_O que fazer_
(1) No texto sobre os cômodos dos apartamentos, qual é a nova denominação dada ao antigo quarto de vestir?
(2) Reproduza o trecho do texto sobre os cômodos dos apartamentos começando em "No setor social, por" e indo até "dos seus atributos.".
(3) Dê continuidade ao texto sobre os cômodos dos apartamentos a partir do ponto em que ele termina.

====== Texto apresentado ======

No setor social, por exemplo, a sala única multifuncional encontrada em apartamentos populares e de classe média, é ampliada com a espacialização de atividades específicas a medida que status social aumenta. Assim, surgem as salas de visitas, de jantar, de jogos, de TV – mais recentemente conhecida pelo pomposo apelido de home theatre, etc. O aumento no número de rótulos, definindo ambientes específicos, é sinal de uma maior classificação e maior complexidade dos seus atributos.

No setor privado, o fenômeno é mais significativo. Nos apartamentos populares, o cômodo ‘quarto’ nunca é adjetivado, seja para identificar seu usuário (casal, filho, filha) ou para definir graus de importância (quarto principal). Nos apartamentos de classe média surgem as adjetivações e os novos rótulos (suíte), como estratégia para destacar cômodos com maior especialização funcional. O cômodo ‘quarto’ passa, então, a fazer parte de um complexo espacial, com a ampliação das comodidades oferecidas. Ao quarto de casal en-suíte, o máximo do conforto da classe média, são incorporados o closet, nova denominação para o antigo quarto de vestir, a sala de ginástica ou o escritório. Nestes casos, a suíte é master, e pode até oferecer dois sanitários e dois closets, classificados por gênero – masculino/esposo e feminino/esposa. Desta forma, quanto maior o status social, maior a diferenciação espacial dos domínios de cada membro da família, indicando forte classificação pelo aumento dos rótulos que indicam o lócus de cada um.

====== Dados fornecidos ======

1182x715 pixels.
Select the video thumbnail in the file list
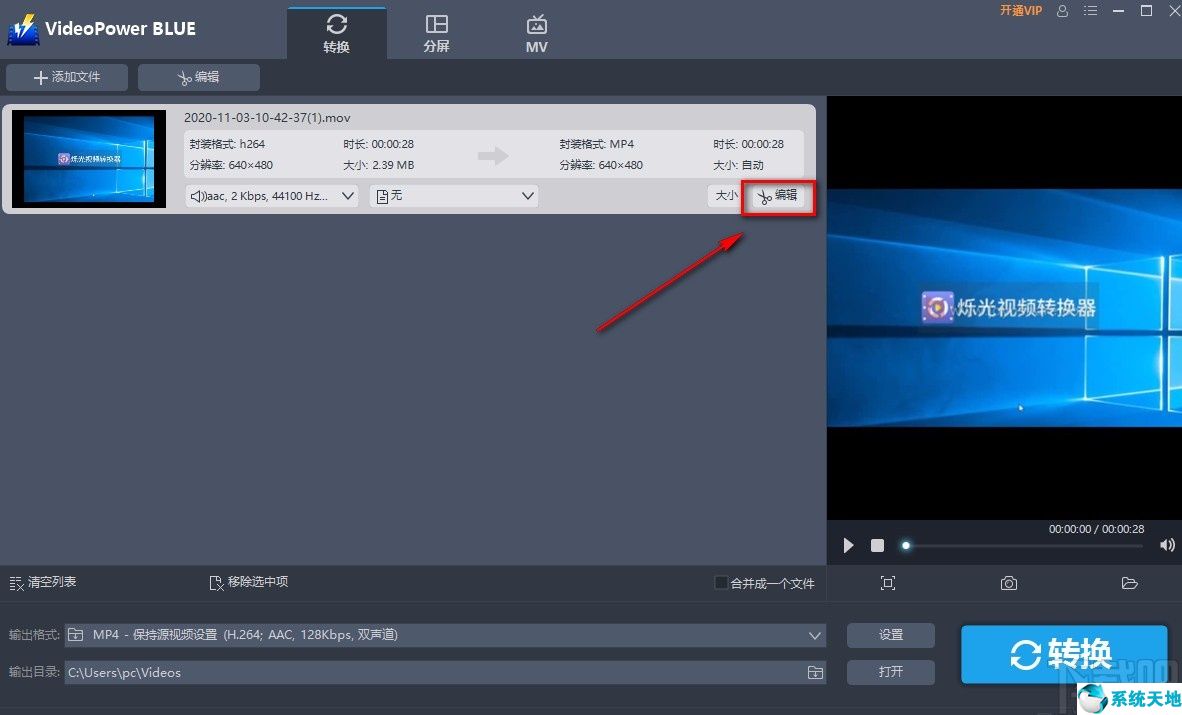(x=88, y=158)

======
====== Dados fornecidos ======

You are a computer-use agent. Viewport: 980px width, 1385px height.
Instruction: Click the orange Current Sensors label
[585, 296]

======

_Respostas_
(1) Closet.

(2)
No setor social, por exemplo, a sala única multifuncional encontrada em apartamentos populares e de classe média, é ampliada com a espacialização de atividades específicas a medida que status social aumenta. Assim, surgem as salas de visitas, de jantar, de jogos, de TV – mais recentemente conhecida pelo pomposo apelido de home theatre, etc. O aumento no número de rótulos, definindo ambientes específicos, é sinal de uma maior classificação e maior complexidade dos seus atributos.

(3)
As peças promocionais também ressaltam o setor de serviços, particularmente enfocando o número de espaços e a peculiaridade do programa: o setor pode ser composto por uma única cozinha e área de serviço, encontrado em pequenos apartamentos, mas também incorporar dois, ou mesmo três quartos (para serviçais e motorista), despensa e copa – espaço tradicional para as refeições da família.

O elemento programático mais anunciado nos apartamentos de classe média é o quarto-reversível – uma solução engenhosa que permite o uso do quarto de serviço ora como um espaço do setor privado, ora como do setor serviço. Do ponto de vista morfológico, o ambiente forma uma espécie de by-pass de um a outro setor, gerando um anel interno que inclui a sala de estar, a área de serviço e o corredor dos quartos. Sua origem está relacionada a emergência de novos arranjos familiares, atendendo as necessidades de famílias que não mais podem pagar pelos serviços permanentes de uma empregada doméstica, ou daquelas que necessitam de mais espaço, mas não podem pagar mais por apartamentos com maior área.

O quarto-reversível é o primeiro sinal da necessidade de arranjos espaciais mais flexíveis, para atender diferentes composições familiares e prenuncia uma tendência que vem se consolidando nos últimos anos, que é a oferta de diversos arranjos espaciais. Esta tendência responde às constantes reformas nos apartamentos comercializados, antes de serem habitados, que, em certos casos poderia atingir 100% das unidades (6). Por conseguinte, maior flexibilidade de arranjo começa a ser oferecida ao mercado, com vistas a evitar ou reduzir o número de reformas e a idéia de reversibilidade que aparece primeiramente relacionada ao quarto de serviço se estende a outros elementos da unidade, como, por exemplo, o quarto, de um total de quatro, contíguo à sala de estar, que pode, sem grandes alterações, ser convertido em home theatre. Desta forma, a possibilidade de escolha de um arranjo particular se tornou um atributo importante a ser explorado nos anúncios. Outra conseqüência desta tendência é o aparecimento de estúdios e lofts (7) , oferecidos a uma nova sub-cultura identificada com certas classes de jovens profissionais.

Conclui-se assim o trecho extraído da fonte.